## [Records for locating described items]
◇ ◇ ◇ ◇

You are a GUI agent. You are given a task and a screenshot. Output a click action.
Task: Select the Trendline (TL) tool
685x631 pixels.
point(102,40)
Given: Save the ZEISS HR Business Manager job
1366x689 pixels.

◇ ◇ ◇ ◇

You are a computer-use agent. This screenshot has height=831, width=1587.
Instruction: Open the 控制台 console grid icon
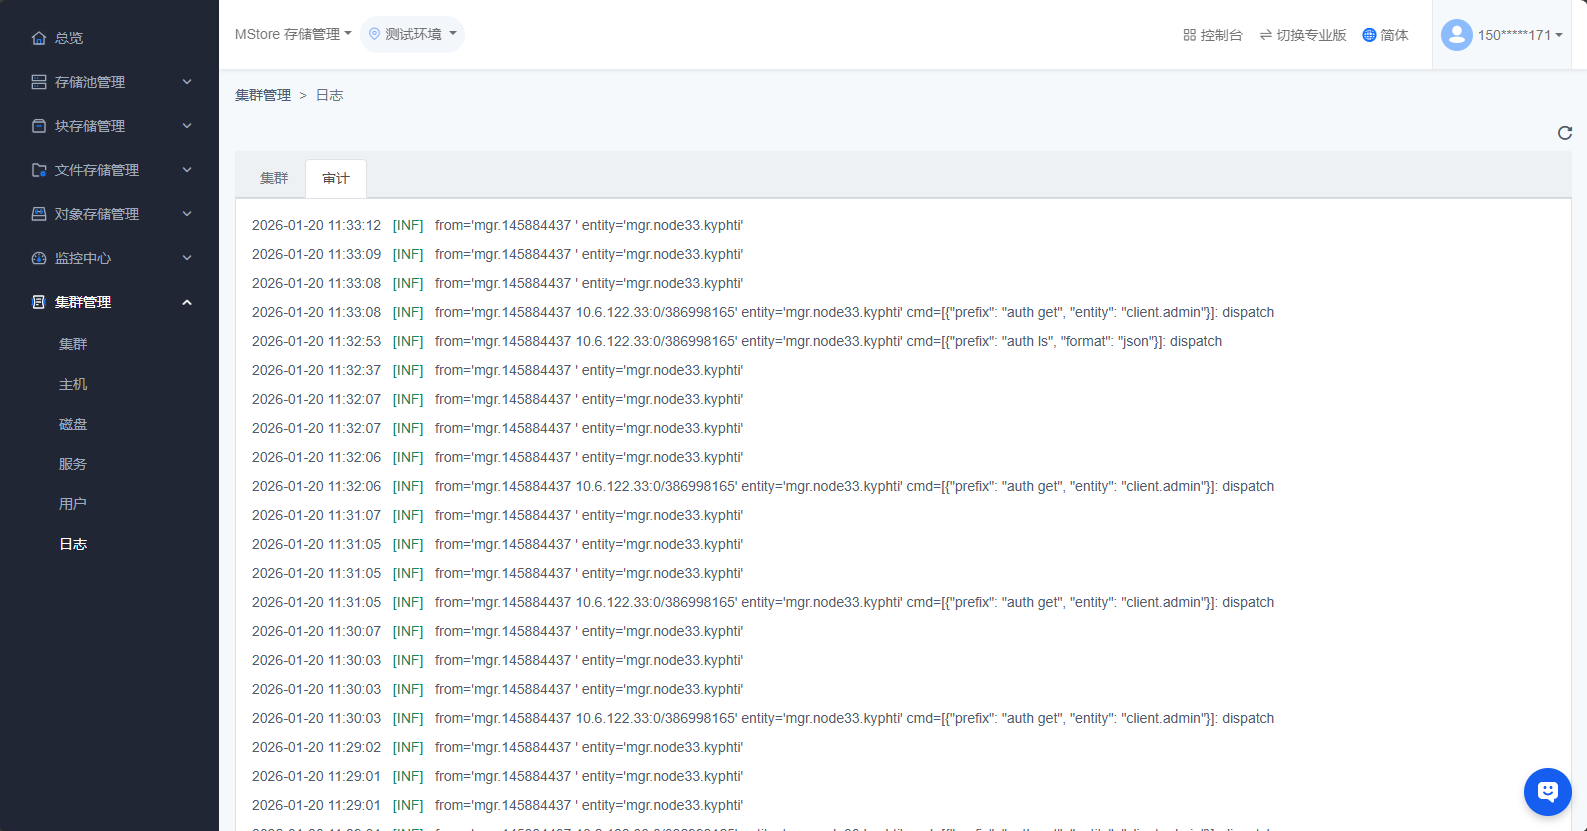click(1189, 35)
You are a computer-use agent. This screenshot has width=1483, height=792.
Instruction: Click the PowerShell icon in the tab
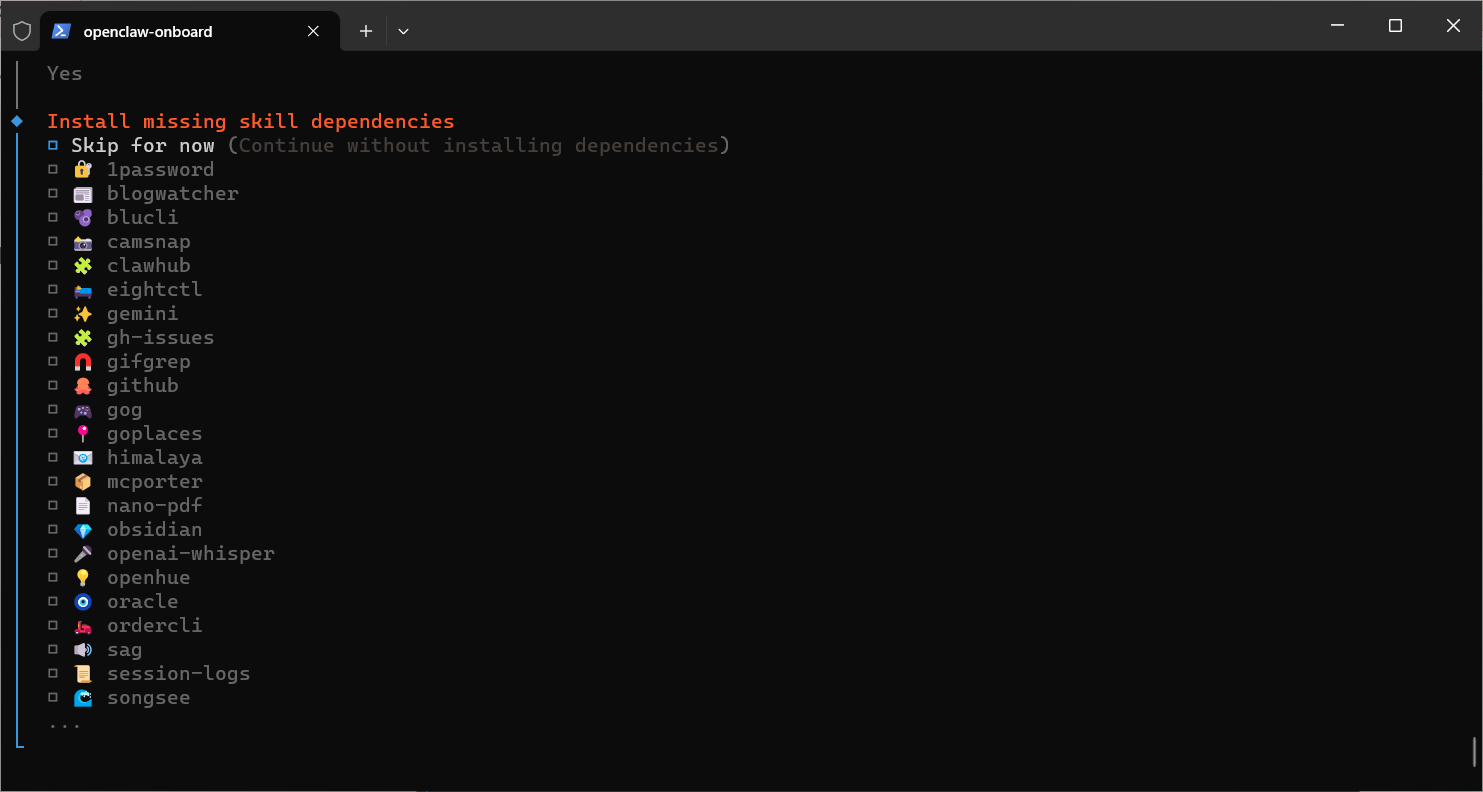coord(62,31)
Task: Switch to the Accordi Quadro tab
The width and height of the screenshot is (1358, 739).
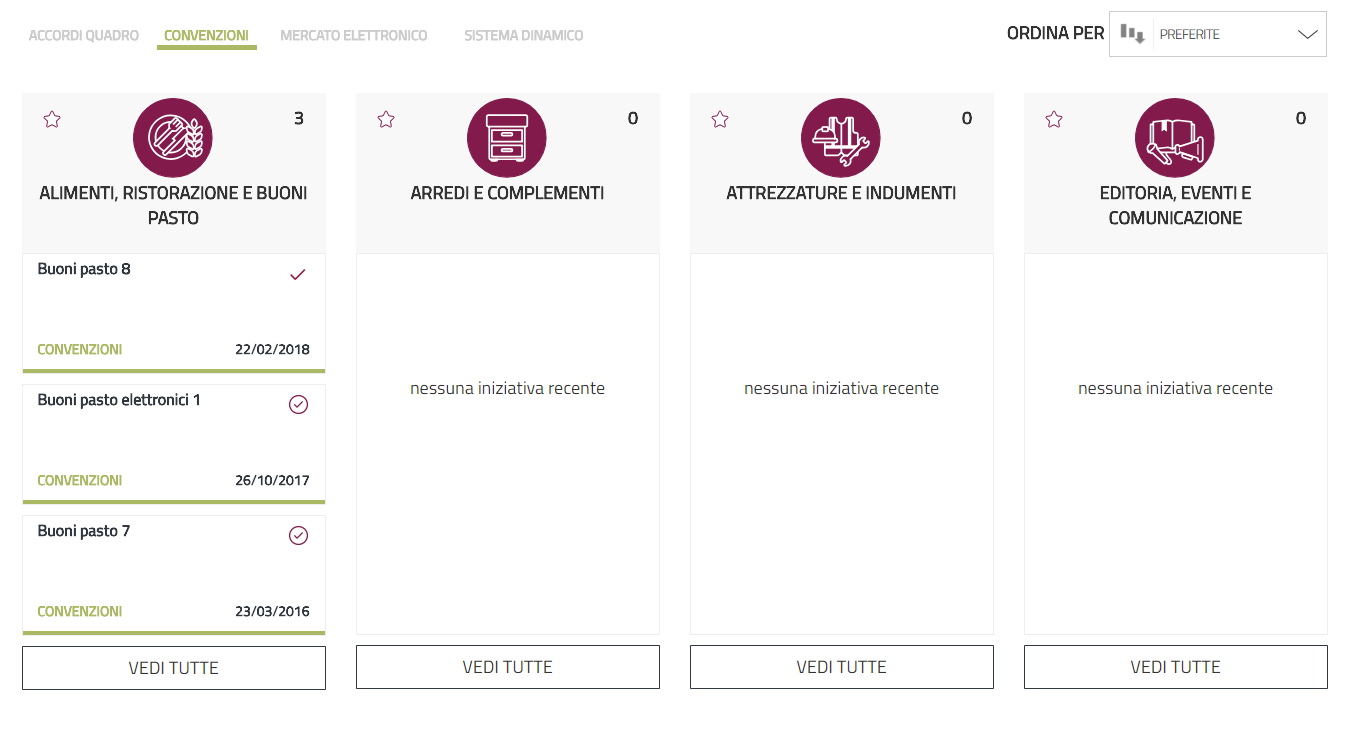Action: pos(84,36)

◇ ◇ ◇ ◇

## [Work to be completed]
Return each line in the rows above that contains the string "agent".

## [Problem solution]
You are a GUI agent. You are given a task and a screenshot. Output a click action.
You are a computer-use agent. This screenshot has height=831, width=1587.
You are a computer-use agent. This screenshot has width=1483, height=792.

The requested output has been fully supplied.